» **Given information**

== == ==

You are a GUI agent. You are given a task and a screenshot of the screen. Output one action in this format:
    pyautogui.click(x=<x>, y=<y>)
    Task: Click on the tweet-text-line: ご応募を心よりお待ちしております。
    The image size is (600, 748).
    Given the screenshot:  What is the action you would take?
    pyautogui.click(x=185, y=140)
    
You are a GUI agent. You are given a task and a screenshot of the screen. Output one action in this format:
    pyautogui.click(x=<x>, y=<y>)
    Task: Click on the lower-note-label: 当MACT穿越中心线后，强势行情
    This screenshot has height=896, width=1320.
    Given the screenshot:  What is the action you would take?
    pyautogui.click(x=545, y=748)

== == ==

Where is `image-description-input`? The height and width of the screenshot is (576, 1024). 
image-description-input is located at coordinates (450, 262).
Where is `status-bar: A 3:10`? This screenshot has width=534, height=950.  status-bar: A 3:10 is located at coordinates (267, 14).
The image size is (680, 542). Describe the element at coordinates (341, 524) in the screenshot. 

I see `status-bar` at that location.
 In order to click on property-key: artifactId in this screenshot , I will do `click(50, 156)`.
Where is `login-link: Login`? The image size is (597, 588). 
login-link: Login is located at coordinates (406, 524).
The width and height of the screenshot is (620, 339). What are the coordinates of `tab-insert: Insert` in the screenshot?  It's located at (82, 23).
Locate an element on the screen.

== == ==

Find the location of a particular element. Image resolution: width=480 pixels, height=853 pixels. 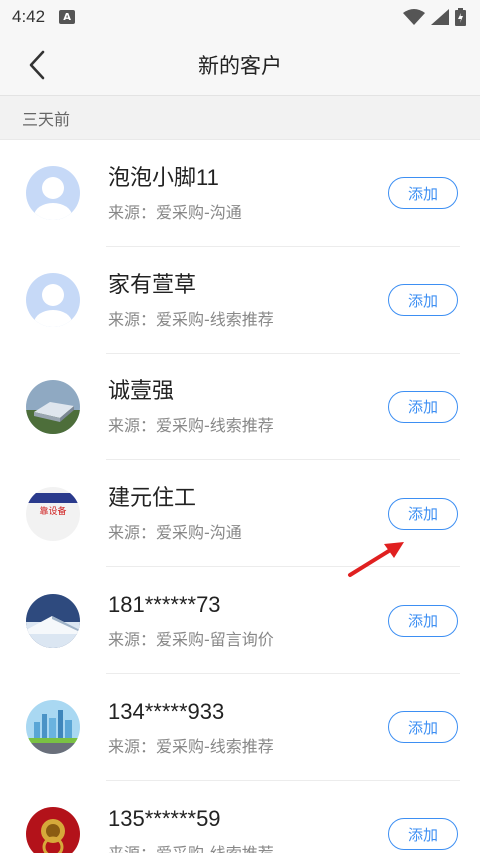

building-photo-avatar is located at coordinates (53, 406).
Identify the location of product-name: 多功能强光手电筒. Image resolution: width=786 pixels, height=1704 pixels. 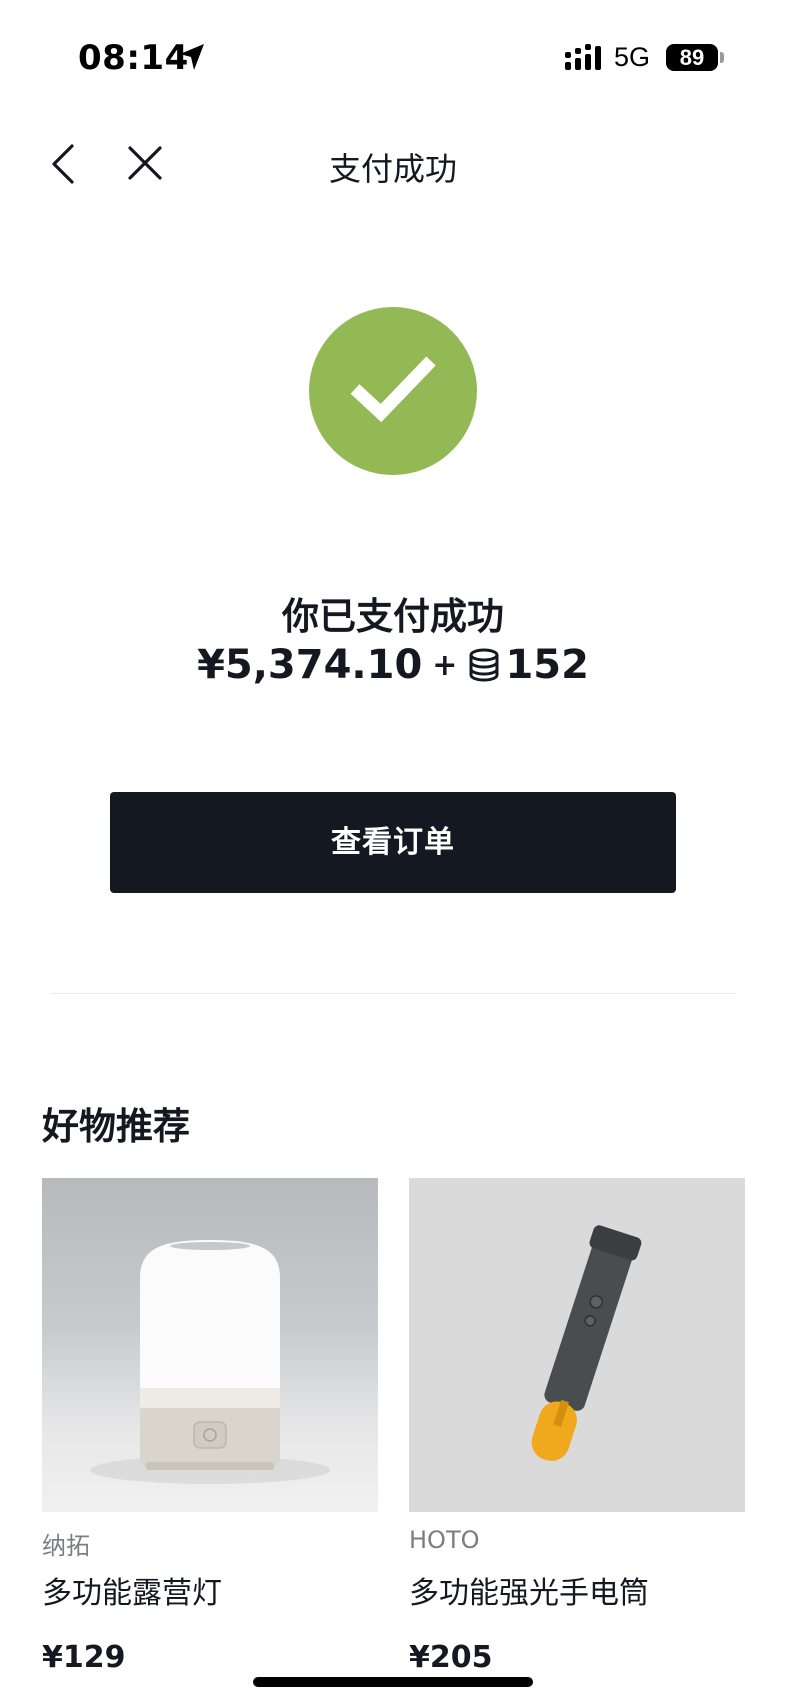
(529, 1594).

== == ==

» **Required action**
Copy out, without any changes, the lines of the records from the line with "The width and" up to and including the line with "Locate an element on the screen.".

» **Result for this task**
The width and height of the screenshot is (620, 339). What are the coordinates of `tab-insert: Insert` in the screenshot?  It's located at (82, 23).
Locate an element on the screen.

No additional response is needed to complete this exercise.